I didn’t know what to say. I knew that the Rebbe wanted all Lubavitcher Hasidim to reach out to our fellow Jews. He wanted us to teach them how to practice the customs of our religion. And those of us who followed the teachings of Rabbi Menachem Mendel Schneerson always did whatever he asked. None of us ever questioned the Rebbe. He was everything to us. He was our
Tzaddik
, our Just Man, and he helped every one of us connect our souls to G-d, whom we called Hashem.

Still, I found it so awkward to walk up to strange women in malls or subway stations and offer them
Shabbos candles with instructions on how to light them. My hands would tremble and my stomach would lurch. I was barely able to squeak when I had to approach someone and ask “Are you Jewish?”

“So are you going to come with me?” Faygie asked.

“I don’t know.…”

She put her hands on her hips. “Surely you didn’t forget that Mrs. Rosenfeld will dock us marks if we don’t do outreach three times each term?” she said. “How many times have you gone already?”

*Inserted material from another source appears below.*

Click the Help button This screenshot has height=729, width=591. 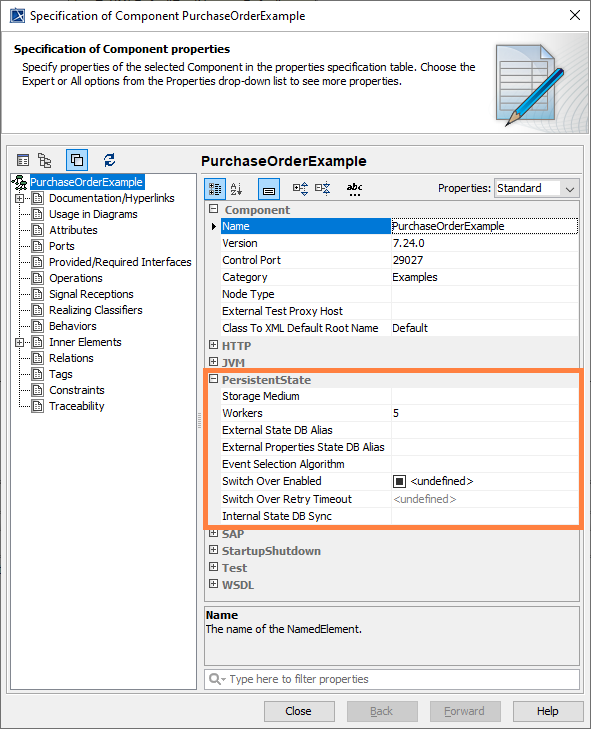tap(548, 711)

Faygie and I were in grade twelve at Bais Rivkah, the Lubavitcher girls’ high school in Crown Heights. Mrs. Rosenfeld, our homeroom teacher, had no mercy if we didn’t follow her rules.

I couldn’t help sighing. “I haven’t gone even once. Okay, I’ll go with you.”

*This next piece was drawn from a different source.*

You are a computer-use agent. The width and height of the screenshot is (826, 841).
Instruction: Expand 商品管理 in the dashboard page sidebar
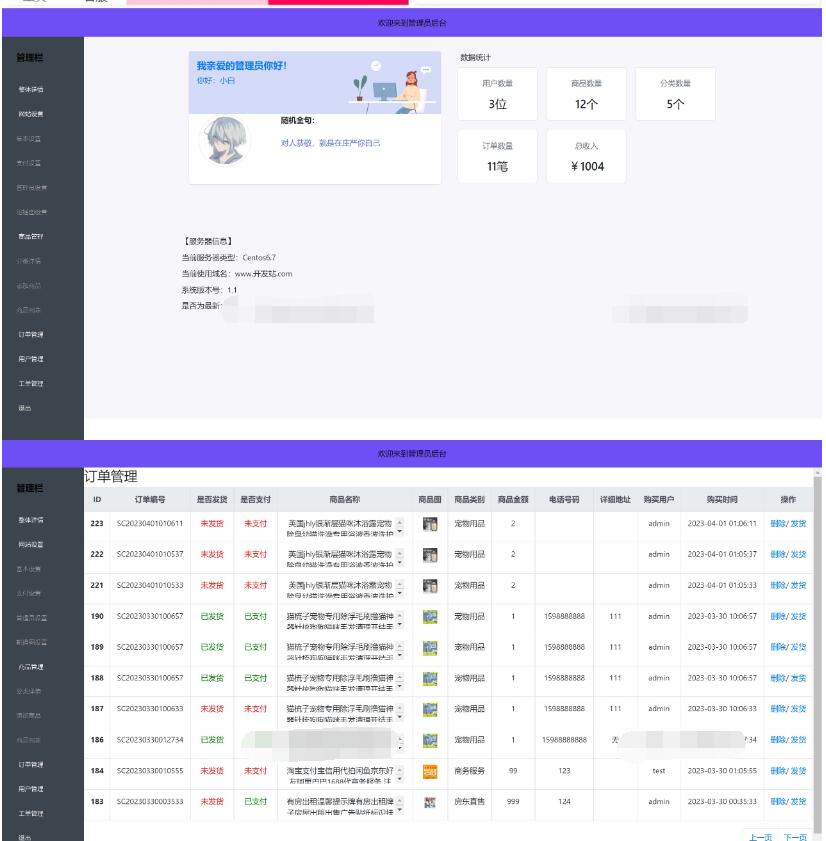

“Great! I’ll pick up the candles at the outreach office before we go. And don’t be so glum about it. Like the Rebbe says, we never know which deed will tip the scale toward goodness in the eternal struggle between good and evil. You know as well as I do that if goodness is triumphant, the Messiah will come! Think of it, Chanie! By giving out candles, we might be responsible for the Messiah arriving on Earth!” She smiled knowingly. “Some people believe that He is already among us. If that’s the case, then we must certainly do what the Rebbe asks of us.”

Faygie, like many Lubavitchers—including my parents—believed that Rabbi Schneerson might be the Messiah.

I nodded to show that I agreed with her, but when I peered at her ecstatic expression, I couldn’t help thinking,
How can you be so sure?

“It’ll be fun,” Faygie promised. “Let’s ask Devorah Leah to come with us.”

I shrugged. “Fine with me.”

She opened the door to our brownstone, and as she did, the wind blew snow through the foyer and right into my face.

“We’ll pick you up at two,” she called over her shoulder, then kissed her fingers and touched the mezuzah on the doorframe before stomping down the steep staircase. “Good Shabbos!”

I closed the door and went to the kitchen to look for Mama. The aroma of roasting chicken made my mouth water. My mother was bent over a pot, her cheeks rosy, her wig askew. Music from the opera
Rigoletto
was blaring from a cassette player on the kitchen counter. I closed my eyes and, for an instant, I was the singer on the cassette. But then Mama saw me and turned off the music.

“About time you showed your face,” she said curtly. “Moishe is waiting to be fed.” She straightened up and rolled her shoulders. “You’re old enough to know your duties without constantly having to be reminded.” Her
voice was sharp, as it always was when she spoke to me.